After more than 50 years of human spaceflight, NASA is an expert in what happens to the human body when it’s in zero gravity.

This research has ensured that astronauts could safely walk on the moon and live for more than a year on the International Space Station, 220 miles above the Earth’s surface. But the Human Research Program, which aims to lessen the effects of the space environment on the health and performance of humans, is using the data to make sure they can send astronauts even deeper into the solar system.
A six-month journey to Mars would only be the beginning of a challenging expedition to land people on the surface of the Red Planet, 140 million miles away.
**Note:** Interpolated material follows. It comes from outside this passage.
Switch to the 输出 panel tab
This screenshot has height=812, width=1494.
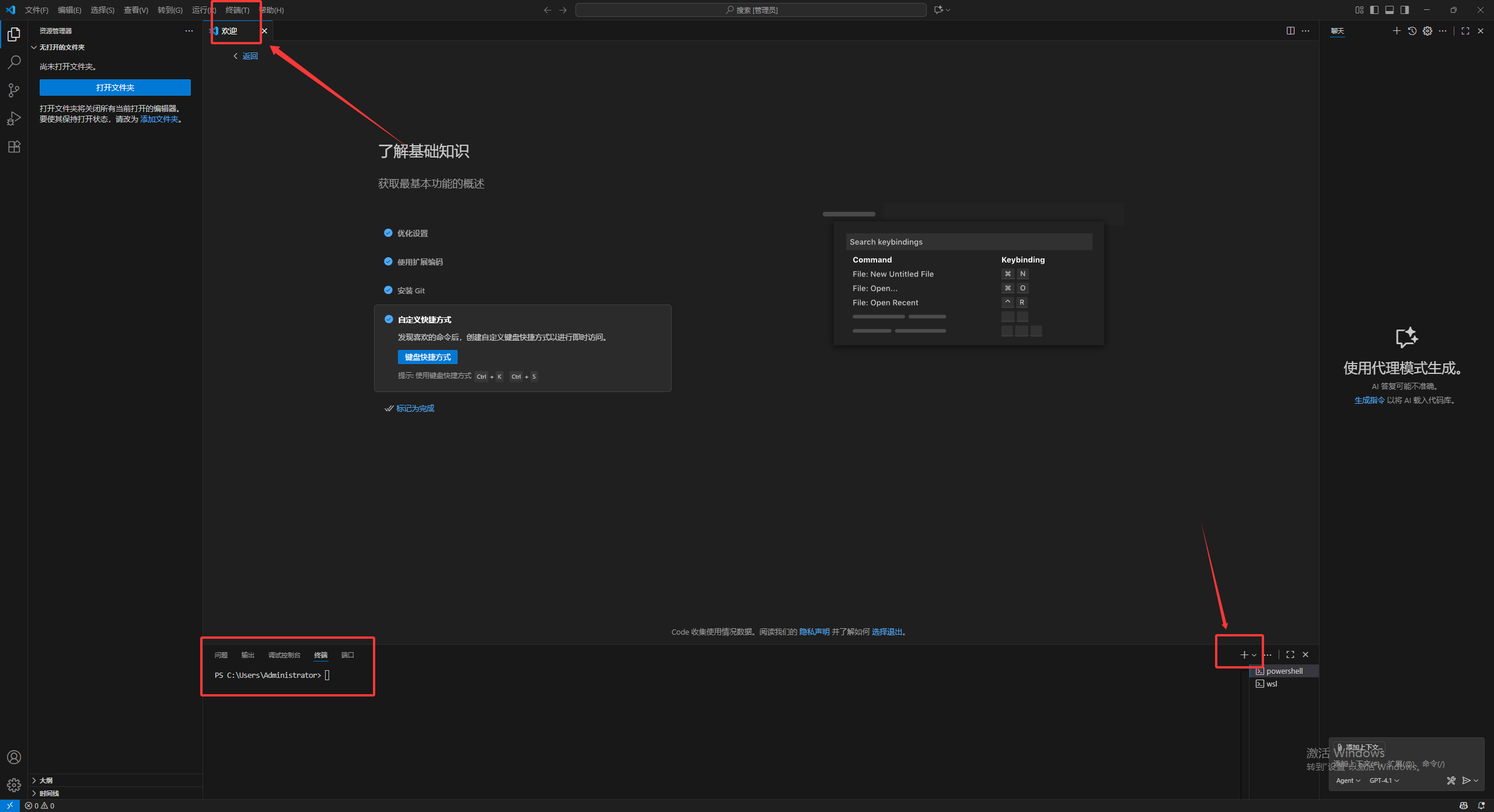(247, 654)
The crew members would then live and work there.
In preparation, NASA has been using six-month crew member rotations and Scott Kelly’s groundbreaking one-year mission on the ISS to study the effects of space on the human body. So what happens when we have to transition from walking on solid ground to floating in zero gravity?
Mike Hopkins during a 2013 spacewalk.

“I felt like I was falling,” NASA astronaut Mike Hopkins told CNN’s Rachel Crane. “It was as if you’re hanging off the rafters in a building and you let go, and that lasted for about 24 hours. My brain was taking a little while to get used to the fact that there was no up and down anymore. And that went away fairly quick. It takes a little while to get used to floating, too. It’s almost like learning to walk all over again, a little bit.”
Hopkins was on the ISS for 166 days, from September 2013 to March 2014. Though the adjustment to microgravity doesn’t take long, other issues arise within the first few days due to a phenomenon in which the head tilts downward between 12 and 20 degrees, which causes disorientation.
“As soon as you arrive in weightlessness, the fluids start shifting in your body from the lower part of your body into the upper part of your body,” said Dr. John Charles, Human Research Program associate manager for international science. “Your organs of balance and your inner ear immediately sense there’s no gravity pulling down on them anymore.”
This causes something known among astronauts as Bird Leg Syndrome, because the fluid shift causes them to have puffy faces and thin legs. It also makes them less thirsty, dulls their sense of taste and causes a “stuffy nose” feeling similar to allergies. Space motion sickness also affects about 79% of astronauts who experience microgravity in the first 24 to 48 hours, creating a loss of appetite, dizziness and vomiting.

Long-term risks

Hopkins also had to worry about the long-term effects on his body, such as the weakening and loss of bones and atrophying muscles. In space, without gravity, bones lose more than 1% of minerals and density per month.
Astronauts also experience blood volume loss, weakened immune systems and cardiovascular deconditioning since floating takes little effort and the heart doesn’t have to work as hard to pump blood through your body, according to Human Research Program deputy chief scientist Jennifer A. Fogarty.